I also have no doubt that the introduction of the package of mortgage laws will boost real estate sector investment in the Kingdom. As I mentioned a moment ago, the mortgage laws should provide some comfort to lenders in relation to the registration of securities and the removal of current difficulties associated with enforcing security and obtaining vacant possession.

Addressing these concerns should encourage financial institutions to lend on a more frequent, and hopefully less expensive, basis. There is already a high level of interest from local and offshore institutions which are waiting on the laws and regulations with great anticipation.

Evidence of the importance placed on these new laws can be found in the recent announcement by the Public Investment Fund (the Ministry of Finance's investment arm) that it plans to take stakes of up to 40% in new mortgage lenders.

The mortgage laws will also assist banks with off balance sheet financing through the capital markets. It may be possible for registered mortgages to be securitized through sukuk issuance which will create the liquidity required for financing further investment.

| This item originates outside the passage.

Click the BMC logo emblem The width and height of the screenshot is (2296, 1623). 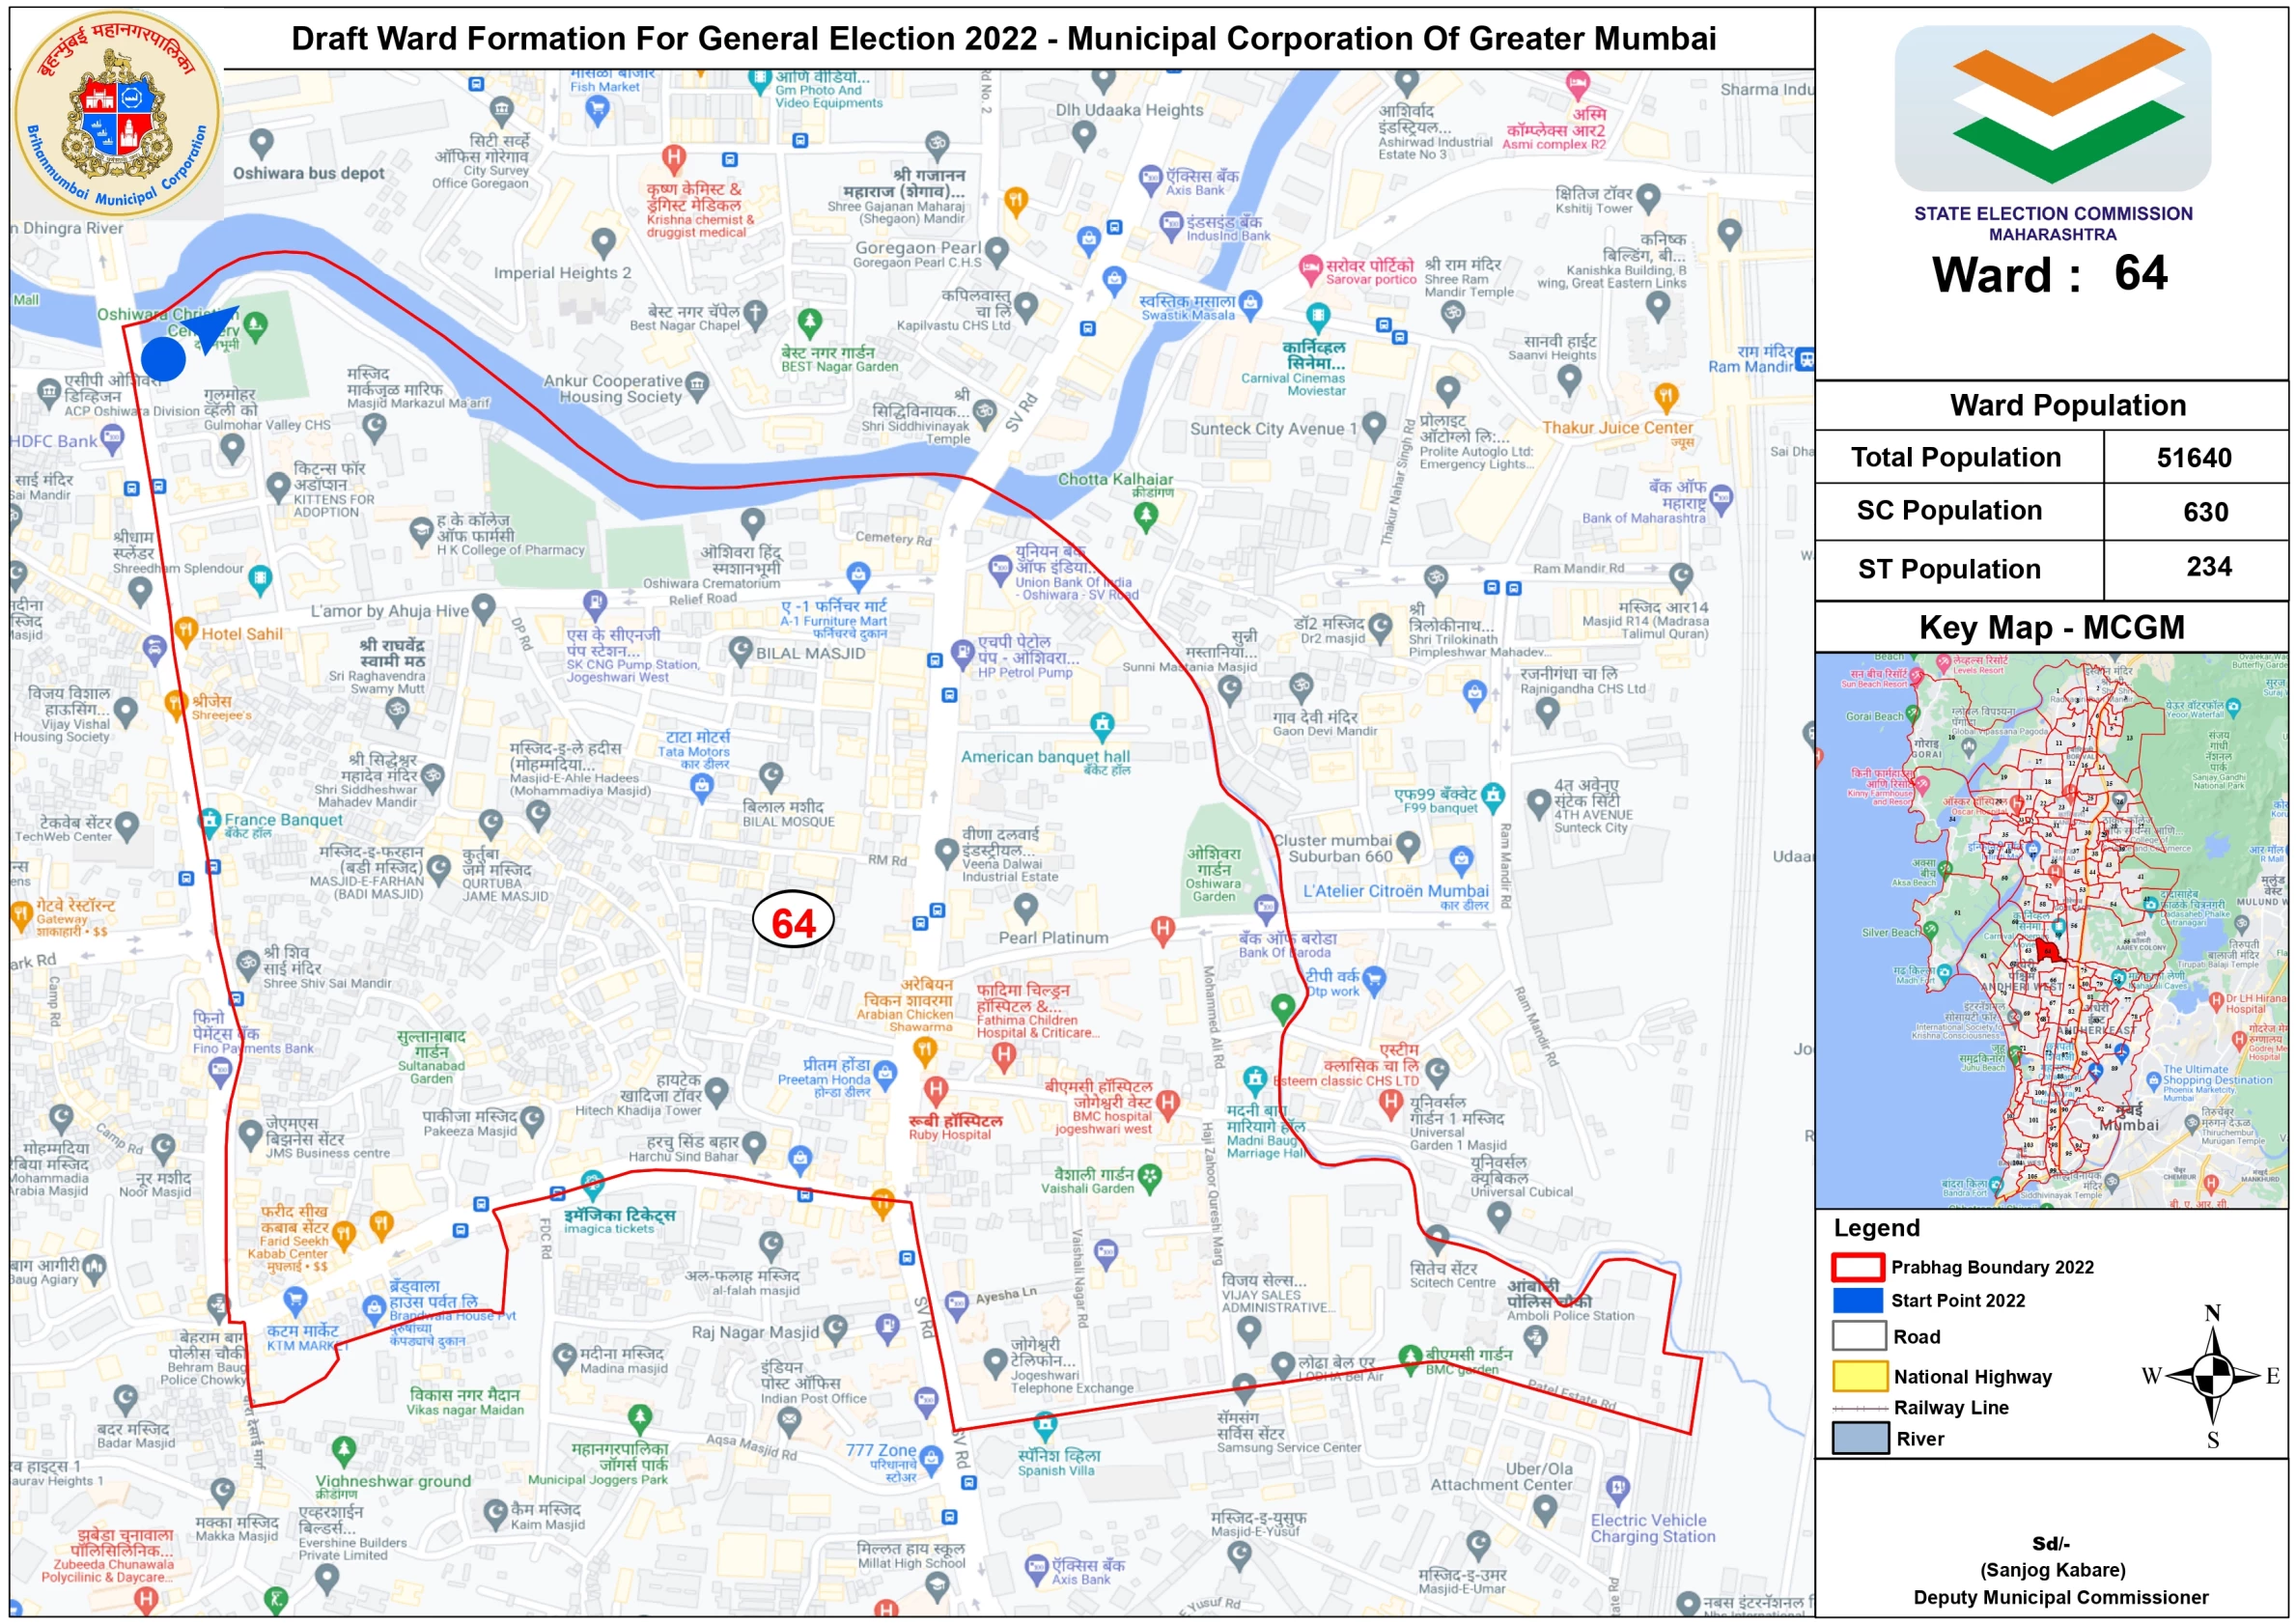(118, 112)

What other real estate legislation is needed/could follow or is this the only law on the table right now? Will there need to be some form of lender regulation?
As I mentioned, the mortgage laws are a consolidated package of reforms in the area of real estate financing. Importantly, the Finance Company Control Law, which forms part of the package, will bring all finance companies under the direct regulatory control of SAMA.

In addition, the Government has sought to increase the effectiveness of the regulation of the real estate sector by embarking on a number of reforms designed to stimulate investment activity and protect the market from prejudicial speculative and uncontrolled conduct. Key measures include:

  • Modernization of the title identification and land registration system: In an effort to inject both efficiency and transparency into the land transfer and registration process, the Government has initiated the massive and ambitious task of identifying all KSA land (and all property interests in particular parcels of land) and incorporating that information into a real estate register for each designated realty area.
  • Tightening of controls over off the plan sales: In March 2009, the Council of Ministers resolved under Resolution 73 to protect off the plan purchasers against fraud and unfair contractual conditions by introducing a number of controls over such sales in respect of residential, commercial, office, service and industrial units. Resolution 73 is an interim measure pending the enactment of the proposed "Real Estate Developers Guarantee Account Law".
  • Regulation of real estate investment funds: Recently, the Council of Ministers approved the establishment of a committee to oversee the offering of shares in projects.

How easy is it to navigate the Kingdom's legal system as an overseas investor and is this getting easier?
In general terms, the establishment of the Saudi Arabian General Investment Authority (SAGIA) some years ago has unquestionably encouraged foreign investment and injected efficiency into the practical processes of that investment. SAGIA has demonstrated a willingness to assist foreign investors together with a driving ambition to improve the capacity of investors to "do business" in the Kingdom through the strategic focus and reforms generated by its mission to position the Kingdom among the world's top 10 most competitive economies by this year.

This assistance from SAGIA has included the passage of a number of foreign investment laws (including the real estate laws I mentioned before) which are readily available in both English and Arabic. Also, SAGIA is constantly updating and issuing lists of its requirements for the granting of particular investment licenses.

These steps, combined with the on-going reform of the judicial system, have combined to simplify and facilitate legal due diligence and inject greater transparency into the regulatory regime which in turn make the Kingdom a more attractive country to potential foreign investors.

The success of SAGIA is evidenced by the Kingdom's current ranking of 13 in the latest World Bank survey for Doing Business.